# EXERCÍCIO PROPOSTO 1:
Responda às perguntas abaixo com base no trecho sobre literatura e jornalismo:
(a) Com qual escola a literatura toma consciência do limite da linguagem?
(b) Qual é o princípio do qual o jornalismo parte?
(c) Em qual conceito de Hegel se baseia a relação dialética proposta?

# TRECHO PARA LEITURA:
'''

A literatura, com a escola do realismo, toma consciência deste limite da linguagem, portanto ``perde'' sua ilusão fundamental, ou melhor, a assume. E assim procedendo, desvela seu processo de reprodução do mundo. Dessa maneira, como observa Wisnik em relação à Balzac, a literatura multiplica as ilusões, já que é a arte de criá-las, porém desmascarando-as por sua auto-referência , chegando dessa maneira a depurar suas verdades. Na mesma linha, o jornalismo parte no sentido oposto, tendo como princípio o desvelamento de qualquer farsa e, no entanto sucumbindo ante uma unidade impossível por ser a efêmera construção dos fragmentos do tempo presente. Quer num extremo ou outro do processo, sempre há a impossibilidade de uma ação totalizante8.

Tal limite é dado pela linguagem. Propomos com isto que as diferenças entre os dois campos se colocam numa relação dialética, tomando por base o conceito de supressão-conservação de Hegel. Segundo o pensador alemão, quando dois termos estão numa relação dialética, aquilo que um elemento suprime do outro, é conservado num estágio seguinte em forma de potência. Dessa maneira temos que a literatura é uma potência interior ao jornalismo, dada a aspiração a uma verdade desmistificadora de todos os engodos ideológicos como tentativa de imprimir uma unidade ao caos do presente. No sentido inverso também, quando a literatura vai promover os fatos mais banais do cotidiano como espaço de revelação de epifanias. Uma prática não exclui nem desabona a outra. Assim como há ``má'' literatura, também existe o jornalismo ``ruim'' - caso ``má'' e ``ruim'' fossem parâmetros que nos garantissem ``cientificidade''.

'''

# EXERCÍCIO PROPOSTO 2:
Liste todas as linhas das entradas que contêm a palavra "next".

Entradas sobre coordenadas de alvo

'''

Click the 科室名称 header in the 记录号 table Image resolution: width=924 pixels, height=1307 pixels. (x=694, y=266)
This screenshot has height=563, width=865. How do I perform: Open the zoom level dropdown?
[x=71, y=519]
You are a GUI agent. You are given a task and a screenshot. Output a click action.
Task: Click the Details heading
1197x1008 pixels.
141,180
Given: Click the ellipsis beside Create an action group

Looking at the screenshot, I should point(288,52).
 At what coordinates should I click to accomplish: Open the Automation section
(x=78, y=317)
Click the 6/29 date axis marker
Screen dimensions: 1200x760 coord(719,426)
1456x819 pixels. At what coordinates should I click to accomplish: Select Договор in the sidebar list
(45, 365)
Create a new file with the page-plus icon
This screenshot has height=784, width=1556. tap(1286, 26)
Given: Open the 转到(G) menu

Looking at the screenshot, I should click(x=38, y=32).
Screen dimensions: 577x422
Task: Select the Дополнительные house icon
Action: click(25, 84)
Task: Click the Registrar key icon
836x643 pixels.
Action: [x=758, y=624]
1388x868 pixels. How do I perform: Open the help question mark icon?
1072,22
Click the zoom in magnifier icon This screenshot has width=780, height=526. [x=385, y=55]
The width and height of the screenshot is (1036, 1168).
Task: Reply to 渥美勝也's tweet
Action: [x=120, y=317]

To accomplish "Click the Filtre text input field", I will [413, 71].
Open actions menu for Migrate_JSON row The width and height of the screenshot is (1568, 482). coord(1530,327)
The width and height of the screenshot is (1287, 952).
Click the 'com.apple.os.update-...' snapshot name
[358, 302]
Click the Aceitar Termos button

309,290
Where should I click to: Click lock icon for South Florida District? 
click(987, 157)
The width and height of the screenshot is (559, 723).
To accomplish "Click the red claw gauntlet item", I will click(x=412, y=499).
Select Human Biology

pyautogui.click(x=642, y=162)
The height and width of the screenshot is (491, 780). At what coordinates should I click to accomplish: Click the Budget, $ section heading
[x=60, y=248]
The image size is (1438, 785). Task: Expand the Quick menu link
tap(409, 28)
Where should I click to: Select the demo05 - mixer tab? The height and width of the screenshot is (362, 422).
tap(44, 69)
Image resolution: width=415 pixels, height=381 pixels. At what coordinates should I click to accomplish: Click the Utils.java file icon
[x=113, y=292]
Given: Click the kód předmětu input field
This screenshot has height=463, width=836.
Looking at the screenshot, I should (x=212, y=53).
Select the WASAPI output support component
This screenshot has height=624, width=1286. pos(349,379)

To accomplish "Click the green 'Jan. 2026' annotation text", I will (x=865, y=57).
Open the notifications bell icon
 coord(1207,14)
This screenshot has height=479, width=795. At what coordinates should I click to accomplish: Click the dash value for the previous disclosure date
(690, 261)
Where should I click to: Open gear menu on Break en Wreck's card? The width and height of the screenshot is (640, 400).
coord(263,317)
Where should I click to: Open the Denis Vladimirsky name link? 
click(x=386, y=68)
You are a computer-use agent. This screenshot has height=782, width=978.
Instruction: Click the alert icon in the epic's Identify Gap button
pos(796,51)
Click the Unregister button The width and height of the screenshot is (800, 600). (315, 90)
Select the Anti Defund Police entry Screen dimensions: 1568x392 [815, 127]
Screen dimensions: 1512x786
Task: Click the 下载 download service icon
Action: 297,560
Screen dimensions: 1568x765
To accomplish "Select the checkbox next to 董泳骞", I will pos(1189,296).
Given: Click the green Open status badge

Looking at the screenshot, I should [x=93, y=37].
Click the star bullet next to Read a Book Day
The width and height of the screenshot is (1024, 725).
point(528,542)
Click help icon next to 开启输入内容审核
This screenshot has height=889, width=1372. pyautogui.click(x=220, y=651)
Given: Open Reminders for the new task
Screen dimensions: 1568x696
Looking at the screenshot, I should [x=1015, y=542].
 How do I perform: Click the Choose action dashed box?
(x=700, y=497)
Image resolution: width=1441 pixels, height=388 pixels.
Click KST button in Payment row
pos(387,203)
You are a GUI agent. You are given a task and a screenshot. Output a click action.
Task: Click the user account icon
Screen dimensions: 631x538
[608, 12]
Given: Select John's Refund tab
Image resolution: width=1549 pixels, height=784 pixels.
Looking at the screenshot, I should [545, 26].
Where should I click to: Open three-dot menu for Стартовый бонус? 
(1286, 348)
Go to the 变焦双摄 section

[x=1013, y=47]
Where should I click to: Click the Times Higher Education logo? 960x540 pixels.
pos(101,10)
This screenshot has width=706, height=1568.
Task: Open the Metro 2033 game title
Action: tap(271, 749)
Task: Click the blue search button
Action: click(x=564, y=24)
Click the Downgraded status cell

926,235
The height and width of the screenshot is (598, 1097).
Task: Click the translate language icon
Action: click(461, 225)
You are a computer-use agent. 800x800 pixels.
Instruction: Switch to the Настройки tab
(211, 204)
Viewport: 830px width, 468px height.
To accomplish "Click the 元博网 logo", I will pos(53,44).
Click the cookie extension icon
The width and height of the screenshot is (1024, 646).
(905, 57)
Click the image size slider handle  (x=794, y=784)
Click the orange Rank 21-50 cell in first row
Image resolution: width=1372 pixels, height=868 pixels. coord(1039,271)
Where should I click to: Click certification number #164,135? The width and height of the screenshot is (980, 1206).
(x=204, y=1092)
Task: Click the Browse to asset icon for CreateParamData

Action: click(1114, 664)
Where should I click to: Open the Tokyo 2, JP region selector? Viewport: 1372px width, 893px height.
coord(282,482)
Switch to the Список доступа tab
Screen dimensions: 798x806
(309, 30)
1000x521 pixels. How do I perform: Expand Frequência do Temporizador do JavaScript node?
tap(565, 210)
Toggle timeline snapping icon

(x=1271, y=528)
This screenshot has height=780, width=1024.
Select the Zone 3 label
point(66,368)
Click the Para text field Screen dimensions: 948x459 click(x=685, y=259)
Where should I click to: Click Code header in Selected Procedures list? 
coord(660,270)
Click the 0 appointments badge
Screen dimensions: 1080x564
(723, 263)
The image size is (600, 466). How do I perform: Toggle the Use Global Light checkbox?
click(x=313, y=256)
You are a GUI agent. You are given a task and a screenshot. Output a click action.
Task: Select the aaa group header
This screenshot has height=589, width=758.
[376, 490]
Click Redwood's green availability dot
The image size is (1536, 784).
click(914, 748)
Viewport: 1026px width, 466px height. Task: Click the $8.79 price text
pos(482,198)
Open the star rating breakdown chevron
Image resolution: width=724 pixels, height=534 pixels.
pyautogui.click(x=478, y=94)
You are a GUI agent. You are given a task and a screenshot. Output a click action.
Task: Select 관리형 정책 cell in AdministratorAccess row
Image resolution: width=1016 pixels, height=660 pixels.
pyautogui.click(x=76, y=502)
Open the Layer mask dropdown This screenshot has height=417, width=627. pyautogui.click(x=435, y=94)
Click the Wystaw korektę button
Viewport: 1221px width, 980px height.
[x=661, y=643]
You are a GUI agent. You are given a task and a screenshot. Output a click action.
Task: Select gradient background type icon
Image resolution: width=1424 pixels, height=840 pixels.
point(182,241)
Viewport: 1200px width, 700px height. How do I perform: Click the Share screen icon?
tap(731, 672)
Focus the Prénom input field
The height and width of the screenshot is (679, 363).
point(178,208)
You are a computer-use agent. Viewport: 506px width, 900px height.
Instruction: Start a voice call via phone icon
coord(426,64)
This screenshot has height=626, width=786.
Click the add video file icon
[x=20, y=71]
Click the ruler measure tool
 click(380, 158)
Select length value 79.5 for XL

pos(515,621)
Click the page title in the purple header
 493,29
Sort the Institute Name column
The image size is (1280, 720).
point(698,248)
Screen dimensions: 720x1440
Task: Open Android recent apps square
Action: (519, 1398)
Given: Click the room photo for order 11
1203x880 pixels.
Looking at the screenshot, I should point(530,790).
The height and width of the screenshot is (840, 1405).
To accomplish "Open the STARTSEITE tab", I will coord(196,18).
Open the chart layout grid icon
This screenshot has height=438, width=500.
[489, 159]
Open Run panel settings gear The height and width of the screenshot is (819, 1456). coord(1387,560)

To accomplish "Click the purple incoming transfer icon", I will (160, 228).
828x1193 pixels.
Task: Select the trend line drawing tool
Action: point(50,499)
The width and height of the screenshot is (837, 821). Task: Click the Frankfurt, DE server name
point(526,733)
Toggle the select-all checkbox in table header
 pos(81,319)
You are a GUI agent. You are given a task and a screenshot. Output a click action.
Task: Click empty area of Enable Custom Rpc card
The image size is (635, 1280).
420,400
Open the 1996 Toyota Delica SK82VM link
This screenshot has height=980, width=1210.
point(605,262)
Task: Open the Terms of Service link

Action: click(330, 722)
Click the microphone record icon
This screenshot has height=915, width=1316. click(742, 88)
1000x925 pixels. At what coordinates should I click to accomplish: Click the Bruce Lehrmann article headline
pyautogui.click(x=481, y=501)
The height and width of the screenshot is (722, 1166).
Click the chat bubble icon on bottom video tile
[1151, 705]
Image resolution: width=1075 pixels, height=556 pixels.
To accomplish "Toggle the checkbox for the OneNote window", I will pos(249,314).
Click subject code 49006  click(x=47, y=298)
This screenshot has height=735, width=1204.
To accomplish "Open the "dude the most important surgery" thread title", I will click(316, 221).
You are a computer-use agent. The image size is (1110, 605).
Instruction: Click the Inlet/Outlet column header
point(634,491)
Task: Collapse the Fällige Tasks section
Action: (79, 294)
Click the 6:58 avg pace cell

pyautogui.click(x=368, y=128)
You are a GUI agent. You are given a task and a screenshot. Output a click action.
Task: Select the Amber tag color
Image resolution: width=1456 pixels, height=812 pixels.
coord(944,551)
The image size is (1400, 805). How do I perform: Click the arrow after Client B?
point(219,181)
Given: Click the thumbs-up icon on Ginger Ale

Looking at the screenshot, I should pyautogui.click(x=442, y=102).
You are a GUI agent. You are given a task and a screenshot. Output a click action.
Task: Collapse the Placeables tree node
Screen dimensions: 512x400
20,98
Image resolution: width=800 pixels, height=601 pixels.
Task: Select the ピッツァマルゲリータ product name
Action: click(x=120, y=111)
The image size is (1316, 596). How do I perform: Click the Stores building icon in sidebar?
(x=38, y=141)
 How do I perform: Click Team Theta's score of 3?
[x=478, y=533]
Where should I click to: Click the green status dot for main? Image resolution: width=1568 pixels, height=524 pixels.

'''

# RESPOSTA COMPLETA 1:
(a) Com a escola do realismo.
(b) O desvelamento de qualquer farsa.
(c) No conceito de supressão-conservação.

# RESPOSTA COMPLETA 2:
To accomplish "Select the checkbox next to 董泳骞", I will pos(1189,296).
Click the star bullet next to Read a Book Day
Click help icon next to 开启输入内容审核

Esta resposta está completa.